12 May 2013, 12:43 am

Or even something like this
Would this do the job??
http://www.ebay.com.au/itm/intel-Core-i ... b6b&_uhb=1



MacGyverAspie
Toucan
Toucan

User avatar

Joined: 26 Dec 2011
Age: 39
Gender: Male
Posts: 281
Location: Connecticut, USA

12 May 2013, 12:48 am

Building your own computer is ok if you want to know how to put it together and understand how it works, but the price could be similar to buying one from an OEM. Also if anything goes wrong with it, you're in charge of supporting it since you wouldn't have any company to call if any components break or malfunction. I'm only saying this as general advice and not turning you away from building a computer since its a great project.

Try this website, http://pcper.com It's called PC Perspective and its run by Ryan Shrout who hosts a show on the TWiT network called This Week in Computer Hardware. It's an info site on PC components and building computers.

I just saw you posted a link after I posted this. The specs look good, it's more than enough to run high end games. Get at least 8 gigs of RAM and get an SSD drive since they are faster in R/W times than a 7200RPM spinning drive but it doesn't hurt to have a spinning drive as well.

And a graphics card is a must because integrated graphics use the on board RAM and sap resources, not good for playing high end games, most require dedicated video RAM.



CornerPuzzlePieces
Deinonychus
Deinonychus

User avatar

Joined: 27 Feb 2012
Gender: Male
Posts: 308
Location: B.C Canada

12 May 2013, 2:26 am

1) You wont save much building your own. But you DO get to pick parts..

2) Newegg.com

3) Most parts come with their seperate manufacturer warantees// If anything does go horribly wrong newegg is awesome for fixing issues. Futureshop was a lot harder to deal with for me..



TomGunsmoke
Raven
Raven

User avatar

Joined: 19 Apr 2013
Age: 66
Gender: Male
Posts: 105
Location: Western US

12 May 2013, 10:47 am

I used to build all my machines (am an EE) because I wanted to be able to spec it myself. No more.

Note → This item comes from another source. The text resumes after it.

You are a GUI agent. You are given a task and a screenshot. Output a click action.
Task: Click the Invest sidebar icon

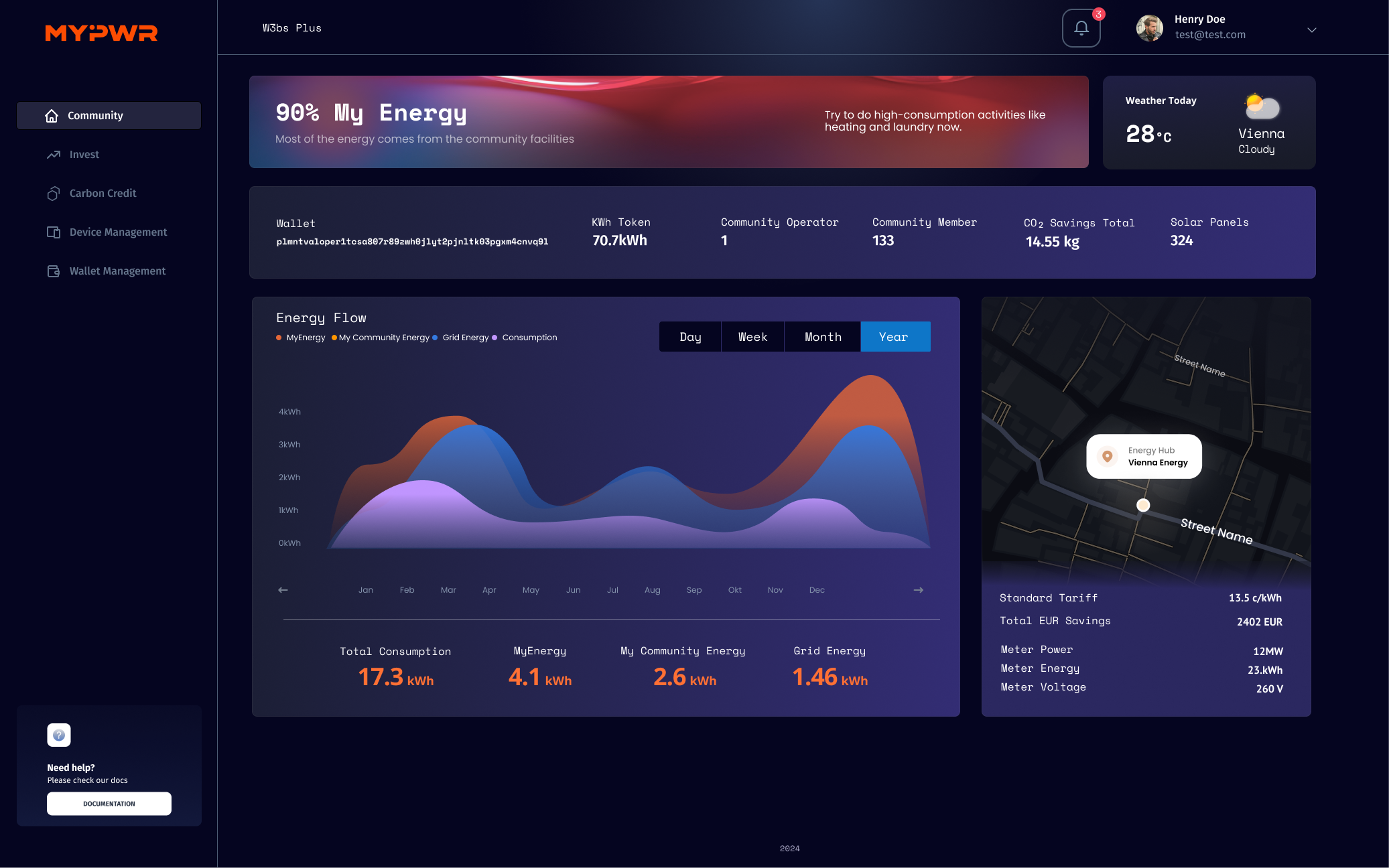54,154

Try this site: Magic Micro

I buy all my PCs here. You can pretty much spec whatever you choose and last I checked was cheaper than building my own (particularly when you consider the time needed to build it).


_________________
Aspie score: 157 of 200
NT score: 45 of 200
AQ score: 43
EQ score: 10


aleclair
Velociraptor
Velociraptor

User avatar

Joined: 18 Oct 2006
Age: 36
Gender: Male
Posts: 457
Location: Brooklyn NY

12 May 2013, 11:16 am

I can't speak for Australia in particular but building your own machine is your best bet. Fortunately, building your own machine is much easier than it used to be. Parts these days are essentially "plug and play". For example I remember building 10 years ago and spending hours tracking down problems with the jumpers of an old IDE hard drive; now with SATA, the drives are faster and they pretty much "work" when plugged in. If you can use a screwdriver, you can build a computer.

I use a site called pcpartpicker to compare prices for parts -- looks like there's an Australian version you can check out: http://au.pcpartpicker.com/.

The specs on the pre-built machine look really good. Do you need an i7 though? I understand Skyrim is CPU intensive but if you're just gaming an Ivy Bridge i5 should be more than enough, and you can use the savings to upgrade the GPU. However if you're building from scratch you'll probably need to upgrade the stock cooler.